• **Material for the task**:
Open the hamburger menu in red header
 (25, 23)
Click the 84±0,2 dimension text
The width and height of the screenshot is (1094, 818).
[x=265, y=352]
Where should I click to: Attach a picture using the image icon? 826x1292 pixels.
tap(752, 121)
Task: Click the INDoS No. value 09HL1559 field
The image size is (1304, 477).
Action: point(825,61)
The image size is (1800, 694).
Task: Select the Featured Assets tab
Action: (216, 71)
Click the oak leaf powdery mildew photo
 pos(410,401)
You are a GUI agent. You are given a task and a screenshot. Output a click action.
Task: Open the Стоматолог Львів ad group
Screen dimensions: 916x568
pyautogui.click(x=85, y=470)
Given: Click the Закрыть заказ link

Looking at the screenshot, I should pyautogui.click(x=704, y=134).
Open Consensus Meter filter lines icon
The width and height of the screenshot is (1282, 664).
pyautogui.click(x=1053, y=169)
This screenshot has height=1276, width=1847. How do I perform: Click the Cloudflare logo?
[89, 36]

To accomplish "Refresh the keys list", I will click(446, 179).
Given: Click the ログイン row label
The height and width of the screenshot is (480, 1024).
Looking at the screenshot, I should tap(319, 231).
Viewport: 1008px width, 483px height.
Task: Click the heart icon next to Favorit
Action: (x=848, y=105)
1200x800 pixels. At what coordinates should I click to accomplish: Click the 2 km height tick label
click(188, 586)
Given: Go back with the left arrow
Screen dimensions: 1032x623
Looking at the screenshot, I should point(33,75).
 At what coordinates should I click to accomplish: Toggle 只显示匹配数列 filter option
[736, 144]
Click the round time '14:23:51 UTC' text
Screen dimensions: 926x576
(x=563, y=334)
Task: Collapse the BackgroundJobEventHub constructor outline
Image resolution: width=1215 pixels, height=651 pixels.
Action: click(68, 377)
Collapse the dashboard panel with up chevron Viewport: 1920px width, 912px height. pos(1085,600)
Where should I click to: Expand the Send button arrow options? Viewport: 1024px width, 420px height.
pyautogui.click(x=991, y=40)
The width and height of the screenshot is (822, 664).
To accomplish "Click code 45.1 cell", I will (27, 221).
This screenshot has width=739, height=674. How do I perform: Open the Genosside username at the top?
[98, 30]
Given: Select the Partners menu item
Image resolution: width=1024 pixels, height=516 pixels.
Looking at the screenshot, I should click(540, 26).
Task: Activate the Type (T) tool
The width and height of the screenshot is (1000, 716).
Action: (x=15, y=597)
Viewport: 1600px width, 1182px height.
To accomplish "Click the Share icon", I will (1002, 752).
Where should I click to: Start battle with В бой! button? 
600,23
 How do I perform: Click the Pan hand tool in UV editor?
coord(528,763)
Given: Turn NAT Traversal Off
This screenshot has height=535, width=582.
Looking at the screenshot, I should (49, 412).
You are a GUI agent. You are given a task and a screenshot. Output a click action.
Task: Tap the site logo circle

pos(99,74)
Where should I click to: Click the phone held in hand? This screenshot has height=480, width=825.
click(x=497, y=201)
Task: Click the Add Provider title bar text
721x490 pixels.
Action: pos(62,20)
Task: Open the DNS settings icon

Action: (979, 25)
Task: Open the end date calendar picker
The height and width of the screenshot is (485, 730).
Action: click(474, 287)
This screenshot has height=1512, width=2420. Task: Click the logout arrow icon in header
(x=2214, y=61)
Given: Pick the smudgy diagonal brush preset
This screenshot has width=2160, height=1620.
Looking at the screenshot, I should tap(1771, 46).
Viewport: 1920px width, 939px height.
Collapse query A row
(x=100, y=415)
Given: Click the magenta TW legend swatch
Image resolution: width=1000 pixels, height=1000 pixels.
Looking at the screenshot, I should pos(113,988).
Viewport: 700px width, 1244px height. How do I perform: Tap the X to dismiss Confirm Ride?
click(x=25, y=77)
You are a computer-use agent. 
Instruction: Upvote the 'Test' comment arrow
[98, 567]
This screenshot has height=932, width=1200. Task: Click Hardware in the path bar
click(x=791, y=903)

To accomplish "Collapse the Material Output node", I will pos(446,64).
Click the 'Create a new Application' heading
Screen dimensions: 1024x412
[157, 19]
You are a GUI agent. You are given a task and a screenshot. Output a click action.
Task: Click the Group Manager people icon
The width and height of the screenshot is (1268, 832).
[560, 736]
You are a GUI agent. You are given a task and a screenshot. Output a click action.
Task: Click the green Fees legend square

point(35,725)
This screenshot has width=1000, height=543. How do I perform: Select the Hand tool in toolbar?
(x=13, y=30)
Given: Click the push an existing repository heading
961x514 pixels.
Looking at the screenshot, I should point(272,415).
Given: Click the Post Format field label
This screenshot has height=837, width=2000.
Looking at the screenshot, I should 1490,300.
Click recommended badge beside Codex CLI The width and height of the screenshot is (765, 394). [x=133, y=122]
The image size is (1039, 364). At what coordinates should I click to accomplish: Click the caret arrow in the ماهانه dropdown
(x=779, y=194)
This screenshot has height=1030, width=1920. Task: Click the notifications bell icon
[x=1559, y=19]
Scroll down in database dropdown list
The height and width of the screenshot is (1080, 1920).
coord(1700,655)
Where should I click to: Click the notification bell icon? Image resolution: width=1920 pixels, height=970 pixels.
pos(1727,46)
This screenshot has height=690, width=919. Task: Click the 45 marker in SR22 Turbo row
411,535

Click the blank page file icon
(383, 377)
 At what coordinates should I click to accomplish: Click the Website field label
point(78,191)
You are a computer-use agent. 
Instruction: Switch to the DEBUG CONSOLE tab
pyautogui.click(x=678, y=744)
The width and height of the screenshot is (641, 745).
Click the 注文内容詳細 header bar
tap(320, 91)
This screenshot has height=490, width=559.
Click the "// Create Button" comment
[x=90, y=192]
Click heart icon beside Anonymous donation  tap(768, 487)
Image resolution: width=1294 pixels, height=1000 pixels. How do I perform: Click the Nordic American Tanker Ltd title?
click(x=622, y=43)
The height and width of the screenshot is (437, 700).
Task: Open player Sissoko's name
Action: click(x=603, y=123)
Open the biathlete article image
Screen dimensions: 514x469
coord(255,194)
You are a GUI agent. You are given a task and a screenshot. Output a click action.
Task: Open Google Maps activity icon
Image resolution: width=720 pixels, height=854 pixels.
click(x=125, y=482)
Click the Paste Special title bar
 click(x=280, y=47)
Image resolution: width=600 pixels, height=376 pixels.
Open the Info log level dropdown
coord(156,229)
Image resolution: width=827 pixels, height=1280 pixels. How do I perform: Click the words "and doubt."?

• **Task**:
Transcribe all of the records exactly.

• **Expected output**:
Open the hamburger menu in red header
 (25, 23)
Click the 84±0,2 dimension text
The width and height of the screenshot is (1094, 818).
[x=265, y=352]
Where should I click to: Attach a picture using the image icon? 826x1292 pixels.
tap(752, 121)
Task: Click the INDoS No. value 09HL1559 field
The image size is (1304, 477).
Action: point(825,61)
The image size is (1800, 694).
Task: Select the Featured Assets tab
Action: (216, 71)
Click the oak leaf powdery mildew photo
 pos(410,401)
You are a GUI agent. You are given a task and a screenshot. Output a click action.
Task: Open the Стоматолог Львів ad group
Screen dimensions: 916x568
pyautogui.click(x=85, y=470)
Given: Click the Закрыть заказ link

Looking at the screenshot, I should pyautogui.click(x=704, y=134).
Open Consensus Meter filter lines icon
The width and height of the screenshot is (1282, 664).
pyautogui.click(x=1053, y=169)
This screenshot has height=1276, width=1847. How do I perform: Click the Cloudflare logo?
[89, 36]

To accomplish "Refresh the keys list", I will click(446, 179).
Given: Click the ログイン row label
The height and width of the screenshot is (480, 1024).
Looking at the screenshot, I should tap(319, 231).
Viewport: 1008px width, 483px height.
Task: Click the heart icon next to Favorit
Action: (x=848, y=105)
1200x800 pixels. At what coordinates should I click to accomplish: Click the 2 km height tick label
click(188, 586)
Given: Go back with the left arrow
Screen dimensions: 1032x623
Looking at the screenshot, I should point(33,75).
 At what coordinates should I click to accomplish: Toggle 只显示匹配数列 filter option
[736, 144]
Click the round time '14:23:51 UTC' text
Screen dimensions: 926x576
(x=563, y=334)
Task: Collapse the BackgroundJobEventHub constructor outline
Image resolution: width=1215 pixels, height=651 pixels.
Action: click(68, 377)
Collapse the dashboard panel with up chevron Viewport: 1920px width, 912px height. pos(1085,600)
Where should I click to: Expand the Send button arrow options? Viewport: 1024px width, 420px height.
pyautogui.click(x=991, y=40)
The width and height of the screenshot is (822, 664).
To accomplish "Click code 45.1 cell", I will (27, 221).
This screenshot has width=739, height=674. How do I perform: Open the Genosside username at the top?
[98, 30]
Given: Select the Partners menu item
Image resolution: width=1024 pixels, height=516 pixels.
Looking at the screenshot, I should click(540, 26).
Task: Activate the Type (T) tool
The width and height of the screenshot is (1000, 716).
Action: (x=15, y=597)
Viewport: 1600px width, 1182px height.
To accomplish "Click the Share icon", I will (1002, 752).
Where should I click to: Start battle with В бой! button? 
600,23
 How do I perform: Click the Pan hand tool in UV editor?
coord(528,763)
Given: Turn NAT Traversal Off
This screenshot has height=535, width=582.
Looking at the screenshot, I should (49, 412).
You are a GUI agent. You are given a task and a screenshot. Output a click action.
Task: Tap the site logo circle

pos(99,74)
Where should I click to: Click the phone held in hand? This screenshot has height=480, width=825.
click(x=497, y=201)
Task: Click the Add Provider title bar text
721x490 pixels.
Action: pos(62,20)
Task: Open the DNS settings icon

Action: (979, 25)
Task: Open the end date calendar picker
The height and width of the screenshot is (485, 730).
Action: click(474, 287)
This screenshot has height=1512, width=2420. Task: Click the logout arrow icon in header
(x=2214, y=61)
Given: Pick the smudgy diagonal brush preset
This screenshot has width=2160, height=1620.
Looking at the screenshot, I should tap(1771, 46).
Viewport: 1920px width, 939px height.
Collapse query A row
(x=100, y=415)
Given: Click the magenta TW legend swatch
Image resolution: width=1000 pixels, height=1000 pixels.
Looking at the screenshot, I should pos(113,988).
Viewport: 700px width, 1244px height. How do I perform: Tap the X to dismiss Confirm Ride?
click(x=25, y=77)
You are a computer-use agent. 
Instruction: Upvote the 'Test' comment arrow
[98, 567]
This screenshot has height=932, width=1200. Task: Click Hardware in the path bar
click(x=791, y=903)

To accomplish "Collapse the Material Output node", I will pos(446,64).
Click the 'Create a new Application' heading
Screen dimensions: 1024x412
[157, 19]
You are a GUI agent. You are given a task and a screenshot. Output a click action.
Task: Click the Group Manager people icon
The width and height of the screenshot is (1268, 832).
[560, 736]
You are a GUI agent. You are given a task and a screenshot. Output a click action.
Task: Click the green Fees legend square

point(35,725)
This screenshot has width=1000, height=543. How do I perform: Select the Hand tool in toolbar?
(x=13, y=30)
Given: Click the push an existing repository heading
961x514 pixels.
Looking at the screenshot, I should point(272,415).
Given: Click the Post Format field label
This screenshot has height=837, width=2000.
Looking at the screenshot, I should 1490,300.
Click recommended badge beside Codex CLI The width and height of the screenshot is (765, 394). [x=133, y=122]
The image size is (1039, 364). At what coordinates should I click to accomplish: Click the caret arrow in the ماهانه dropdown
(x=779, y=194)
This screenshot has height=1030, width=1920. Task: Click the notifications bell icon
[x=1559, y=19]
Scroll down in database dropdown list
The height and width of the screenshot is (1080, 1920).
coord(1700,655)
Where should I click to: Click the notification bell icon? Image resolution: width=1920 pixels, height=970 pixels.
pos(1727,46)
This screenshot has height=690, width=919. Task: Click the 45 marker in SR22 Turbo row
411,535

Click the blank page file icon
(383, 377)
 At what coordinates should I click to accomplish: Click the Website field label
point(78,191)
You are a computer-use agent. 
Instruction: Switch to the DEBUG CONSOLE tab
pyautogui.click(x=678, y=744)
The width and height of the screenshot is (641, 745).
Click the 注文内容詳細 header bar
tap(320, 91)
This screenshot has height=490, width=559.
Click the "// Create Button" comment
[x=90, y=192]
Click heart icon beside Anonymous donation  tap(768, 487)
Image resolution: width=1294 pixels, height=1000 pixels. How do I perform: Click the Nordic American Tanker Ltd title?
click(x=622, y=43)
The height and width of the screenshot is (437, 700).
Task: Open player Sissoko's name
Action: click(x=603, y=123)
Open the biathlete article image
Screen dimensions: 514x469
coord(255,194)
You are a GUI agent. You are given a task and a screenshot. Output a click action.
Task: Open Google Maps activity icon
Image resolution: width=720 pixels, height=854 pixels.
click(x=125, y=482)
Click the Paste Special title bar
 click(x=280, y=47)
Image resolution: width=600 pixels, height=376 pixels.
Open the Info log level dropdown
coord(156,229)
Image resolution: width=827 pixels, height=1280 pixels. How do I perform: Click the words "and doubt."?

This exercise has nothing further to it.